L.Ciezkowsky[1]; L.Lizarazo Rodriguez[1]; J.Miller[2,3]; M.Walter[4]; N.Naghabatla[2]
1. Curiae Virides Research Project hosted at the Brussels School of Governance (Vrije Universiteit Brussel)
2. United Nations University -Comparative Regional Integration Studies (UNU-CRIS)
3. Universiteit Gent
4. EJAtlas, Institut Barcelona Estudis Internacionals (IBEI, Barcelona)
1. Introduction
On 16 June 2023, the ERC Curiae Virides team held an expert workshop on building databases at the Brussels School of Governance (Vrije Universiteit Brussel (VUB)). We invited scholars whose current or recent research involved the creation of a brand-new dataset for quantitative analysis. Our purpose was to exchange experiences, more specifically, the challenges they encountered in different steps of the process and the solutions they applied to overcome them.

• _Supplied information_:
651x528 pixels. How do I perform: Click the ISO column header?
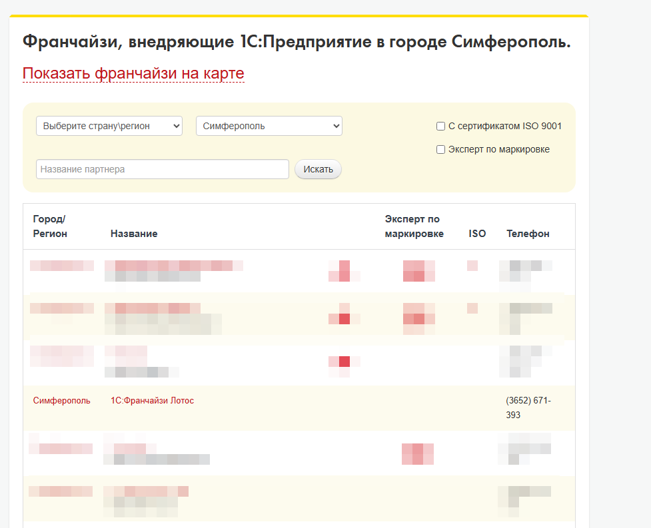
--
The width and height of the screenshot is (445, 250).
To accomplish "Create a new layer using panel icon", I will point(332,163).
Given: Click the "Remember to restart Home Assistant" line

• _Written task_: In the workshop report, rewrite the paragraph beginning "On 16 June 2023" as a short list of its main facts. None of the entries are needed for this.

• _Task response_:
- Date: 16 June 2023
- Event: an expert workshop on building databases, held by the ERC Curiae Virides team
- Place: Brussels School of Governance, Vrije Universiteit Brussel (VUB)
- Invited: scholars whose current or recent research involved creating a brand-new dataset for quantitative analysis
- Purpose: to share experiences, especially the challenges met at different steps of the process and the solutions used to overcome them